VIRGO (AUG. 23 – SEPT. 22)
How do you think a moth feels when it realizes too late that it's neither the moon or even a light bulb that was beckoning, but a burning flame? Well, if that's got you stumped, sweetheart, you'll find out this weekend if you're not payin' close attention to the truth of your intentions!
LIBRA (SEPT. 23 – OCT. 22)
You'll realize that although lots of labour has brought you everything you've worked for, it's not really what you want. Kind of a bummer, huh? Even worse is the realization that the way to get what you really want is to give up what you've already worked so hard to get, but that's what happens when your equity's in sweat!
SCORPIO (OCT. 23 – NOV. 21)
Even though sometimes you're moody, there's no need to be a rudie. If you behave with grace, when next we face, I'll still exclaim, "Oh goody!"

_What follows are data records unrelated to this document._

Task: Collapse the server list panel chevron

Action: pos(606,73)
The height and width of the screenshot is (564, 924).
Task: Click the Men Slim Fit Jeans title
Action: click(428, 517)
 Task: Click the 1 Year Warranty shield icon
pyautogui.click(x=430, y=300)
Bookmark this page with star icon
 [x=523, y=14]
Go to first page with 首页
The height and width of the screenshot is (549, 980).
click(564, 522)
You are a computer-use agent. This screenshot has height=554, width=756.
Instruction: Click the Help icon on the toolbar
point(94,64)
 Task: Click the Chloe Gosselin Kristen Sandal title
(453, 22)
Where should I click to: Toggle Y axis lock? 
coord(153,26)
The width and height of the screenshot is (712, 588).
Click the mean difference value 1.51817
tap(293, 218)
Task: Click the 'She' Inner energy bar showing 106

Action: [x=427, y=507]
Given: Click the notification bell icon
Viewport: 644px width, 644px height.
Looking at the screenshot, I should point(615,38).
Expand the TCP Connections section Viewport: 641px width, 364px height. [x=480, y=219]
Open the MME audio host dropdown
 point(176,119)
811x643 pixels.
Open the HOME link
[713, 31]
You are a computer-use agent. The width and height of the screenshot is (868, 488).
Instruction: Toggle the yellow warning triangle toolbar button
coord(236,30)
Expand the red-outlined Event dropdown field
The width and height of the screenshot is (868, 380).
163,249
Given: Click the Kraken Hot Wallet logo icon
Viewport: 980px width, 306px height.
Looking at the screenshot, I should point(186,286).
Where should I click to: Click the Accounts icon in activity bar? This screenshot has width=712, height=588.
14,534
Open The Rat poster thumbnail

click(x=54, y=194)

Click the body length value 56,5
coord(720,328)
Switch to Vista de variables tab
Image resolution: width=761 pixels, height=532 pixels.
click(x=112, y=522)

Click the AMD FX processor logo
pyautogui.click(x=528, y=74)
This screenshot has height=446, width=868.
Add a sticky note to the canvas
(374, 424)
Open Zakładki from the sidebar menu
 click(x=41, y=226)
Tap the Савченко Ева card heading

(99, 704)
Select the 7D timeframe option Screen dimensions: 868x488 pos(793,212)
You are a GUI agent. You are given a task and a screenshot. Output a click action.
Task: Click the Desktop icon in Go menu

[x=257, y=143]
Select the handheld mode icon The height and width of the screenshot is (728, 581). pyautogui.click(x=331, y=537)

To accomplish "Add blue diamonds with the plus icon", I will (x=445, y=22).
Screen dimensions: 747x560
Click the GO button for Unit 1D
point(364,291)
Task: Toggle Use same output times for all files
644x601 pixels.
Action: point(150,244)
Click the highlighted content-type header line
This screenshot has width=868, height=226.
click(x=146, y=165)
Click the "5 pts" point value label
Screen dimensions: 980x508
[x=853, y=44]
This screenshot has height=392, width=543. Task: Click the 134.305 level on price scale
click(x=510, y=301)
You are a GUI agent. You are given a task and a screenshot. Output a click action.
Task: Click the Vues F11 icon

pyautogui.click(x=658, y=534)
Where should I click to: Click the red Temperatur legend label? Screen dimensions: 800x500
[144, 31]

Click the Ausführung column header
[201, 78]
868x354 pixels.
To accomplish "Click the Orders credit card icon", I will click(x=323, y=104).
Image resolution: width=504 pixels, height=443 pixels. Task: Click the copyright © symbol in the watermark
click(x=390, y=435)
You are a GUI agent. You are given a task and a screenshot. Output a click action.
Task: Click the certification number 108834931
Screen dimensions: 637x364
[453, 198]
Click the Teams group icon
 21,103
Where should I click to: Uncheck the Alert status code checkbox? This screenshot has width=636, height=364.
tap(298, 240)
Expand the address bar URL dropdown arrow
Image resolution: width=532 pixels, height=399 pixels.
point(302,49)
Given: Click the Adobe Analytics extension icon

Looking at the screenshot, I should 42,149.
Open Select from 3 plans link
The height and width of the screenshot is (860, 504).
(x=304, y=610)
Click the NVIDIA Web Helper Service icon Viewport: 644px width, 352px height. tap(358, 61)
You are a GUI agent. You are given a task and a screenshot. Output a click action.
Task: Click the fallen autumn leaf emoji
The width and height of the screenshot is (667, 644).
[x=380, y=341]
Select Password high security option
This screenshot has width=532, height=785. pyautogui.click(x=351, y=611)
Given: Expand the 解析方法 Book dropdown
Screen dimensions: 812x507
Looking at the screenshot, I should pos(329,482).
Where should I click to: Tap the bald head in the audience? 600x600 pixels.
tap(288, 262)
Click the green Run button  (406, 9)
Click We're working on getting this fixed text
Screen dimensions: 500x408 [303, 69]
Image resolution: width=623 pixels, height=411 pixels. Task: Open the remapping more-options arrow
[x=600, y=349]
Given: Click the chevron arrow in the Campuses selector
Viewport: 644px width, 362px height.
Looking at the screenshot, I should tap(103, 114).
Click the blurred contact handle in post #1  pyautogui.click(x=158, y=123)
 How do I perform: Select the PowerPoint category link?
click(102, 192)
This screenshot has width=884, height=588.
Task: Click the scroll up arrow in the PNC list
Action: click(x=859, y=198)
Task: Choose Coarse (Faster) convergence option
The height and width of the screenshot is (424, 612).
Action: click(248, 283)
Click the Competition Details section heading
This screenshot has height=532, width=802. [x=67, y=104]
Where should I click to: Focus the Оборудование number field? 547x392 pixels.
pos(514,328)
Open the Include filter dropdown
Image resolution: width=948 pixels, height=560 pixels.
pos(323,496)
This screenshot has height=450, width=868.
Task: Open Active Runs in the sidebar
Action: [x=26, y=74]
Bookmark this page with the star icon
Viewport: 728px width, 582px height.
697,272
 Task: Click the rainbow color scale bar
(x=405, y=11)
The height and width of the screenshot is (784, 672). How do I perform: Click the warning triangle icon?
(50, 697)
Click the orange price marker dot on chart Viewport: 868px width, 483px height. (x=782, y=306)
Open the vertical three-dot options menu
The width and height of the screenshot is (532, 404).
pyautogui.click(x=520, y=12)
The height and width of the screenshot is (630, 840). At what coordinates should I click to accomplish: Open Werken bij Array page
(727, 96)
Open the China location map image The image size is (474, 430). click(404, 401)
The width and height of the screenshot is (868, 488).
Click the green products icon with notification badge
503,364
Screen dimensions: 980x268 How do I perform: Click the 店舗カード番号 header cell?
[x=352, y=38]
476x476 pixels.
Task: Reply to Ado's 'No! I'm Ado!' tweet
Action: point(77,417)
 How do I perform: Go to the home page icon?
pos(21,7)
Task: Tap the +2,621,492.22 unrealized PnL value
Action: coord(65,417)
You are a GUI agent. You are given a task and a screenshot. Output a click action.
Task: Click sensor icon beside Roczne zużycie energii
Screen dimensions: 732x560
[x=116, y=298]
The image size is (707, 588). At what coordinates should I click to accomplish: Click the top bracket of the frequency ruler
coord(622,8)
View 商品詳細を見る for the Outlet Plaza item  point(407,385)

SAGITTARIUS (NOV. 22 – DEC. 21)
Sure, you've got a bag of arrows, but that's no reason to go shootin' 'em off willy-nilly. When they run out, you're still gonna have to go all over hell's half-acre to reclaim 'em. Do you think there's an endless supply of 'em? The only thing there's an endless supply of is politicians and insects. Not that there's any correlation between the two....
CAPRICORN (DEC. 22 – JAN. 19)
Y'know, there's somethin' about an Earth sign at harvest time. It's like you exude a sympathetic aura of bountiful fruitfulness at the same time as your element. No wonder women and men will be attracted to you in one way or another all week. You represent the return on investment that they all seek!
AQUARIUS (JAN. 20 – FEB. 18)
Well, once again you've taken yourself in a totally different direction and now there's no looking back. With just a little bit of luck (like the kind you'll have before the weekend), you'll actually be able to afford to live in la-la land. It just might take a little longer than you expect, so don't go hirin' an interior decorator quite yet!
PISCES (FEB. 19 – MARCH 20)
Y'know that little agreement to disagree you've got goin' there? Well, it'll all change when some late-breaking news proves you right and them silly. Now of course you could rub their noses in it, but you've got way more class than that. Your smug li'l smile's all you'll need to lay 'em out flat!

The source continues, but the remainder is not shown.